**Given text:**
▽

Buhari
By Zik Zulu Okafor
It was on April 27, 2015. The Nigerian Ports Authority (NPA) sent a simple, concise but corrosive letter to sea ports operators.
This letter carried a directive from the immediate past President of the Federal Republic of Nigeria, Dr. Goodluck Ebele Jonathan.
This directive carried two confounding instructions. The first is that the management of LADOL Integrated Free Logistics Zone Enterprise should relocate its present US $500 million fabrication and integrated yards currently going on in Apapa, Lagos State, to Agge, in Bayelsa state. Perhaps well aware that Bayelsa state does not have the facilities to accommodate the massive Egina FPSO Project, the directive added that, “it can be conveniently located at any dedicated Oil and Gas terminal”. And the only designated oil and gas terminal is Onne Ports, controlled by INTELS.
The second point in the curious directive, signed by one Engineer David Omonibeke, Executive Director, Marine and Operations, decreed that all oil and gas related cargo must be handled only at the designated terminals at Onne, Warri and Calabar ports. It is very important to note that these three designated ports are controlled exclusively by INTELS.

△

**Dataset extract:**
▽

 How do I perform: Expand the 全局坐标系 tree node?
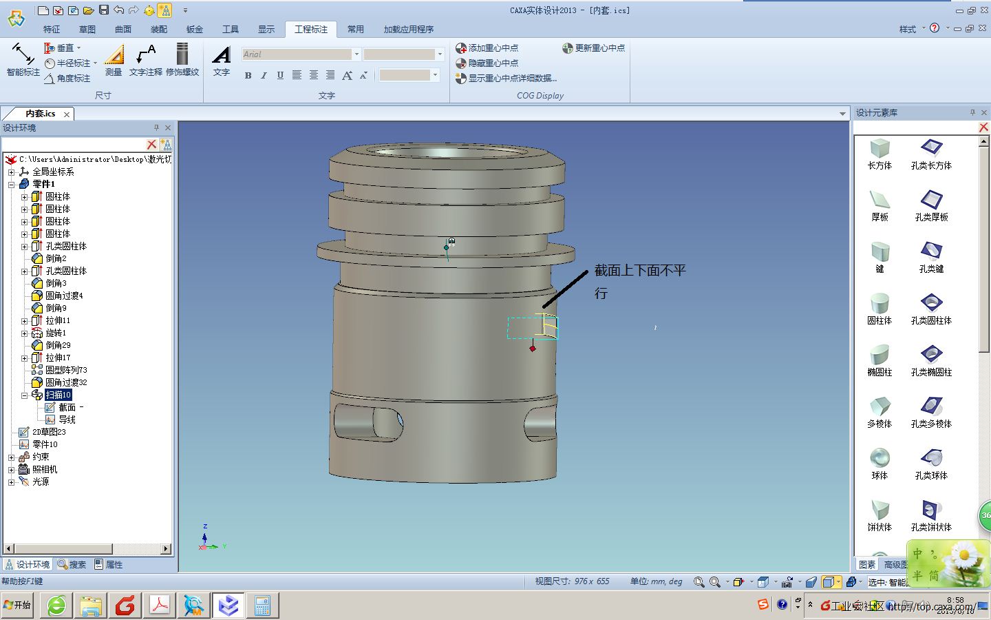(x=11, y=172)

△
▽

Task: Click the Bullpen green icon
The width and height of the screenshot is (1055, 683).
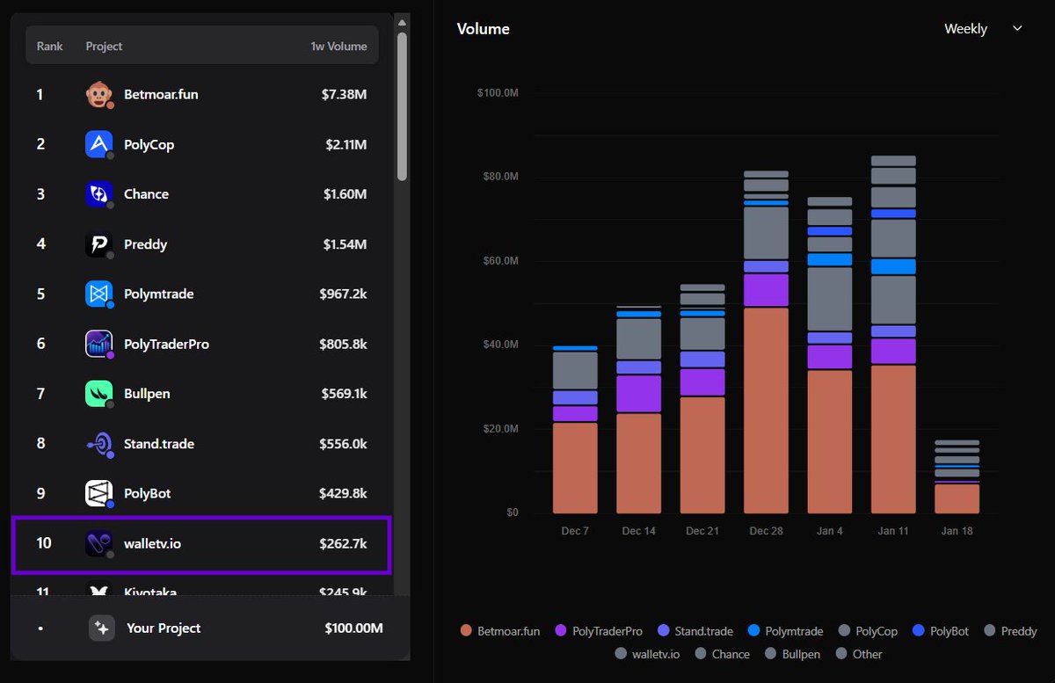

△

Reproduce the article above about the Nigerian Ports Authority directive in full, word for word, from its heading to its final sentence.

**Complete answer:**
Buhari
By Zik Zulu Okafor
It was on April 27, 2015. The Nigerian Ports Authority (NPA) sent a simple, concise but corrosive letter to sea ports operators.
This letter carried a directive from the immediate past President of the Federal Republic of Nigeria, Dr. Goodluck Ebele Jonathan.
This directive carried two confounding instructions. The first is that the management of LADOL Integrated Free Logistics Zone Enterprise should relocate its present US $500 million fabrication and integrated yards currently going on in Apapa, Lagos State, to Agge, in Bayelsa state. Perhaps well aware that Bayelsa state does not have the facilities to accommodate the massive Egina FPSO Project, the directive added that, “it can be conveniently located at any dedicated Oil and Gas terminal”. And the only designated oil and gas terminal is Onne Ports, controlled by INTELS.
The second point in the curious directive, signed by one Engineer David Omonibeke, Executive Director, Marine and Operations, decreed that all oil and gas related cargo must be handled only at the designated terminals at Onne, Warri and Calabar ports. It is very important to note that these three designated ports are controlled exclusively by INTELS.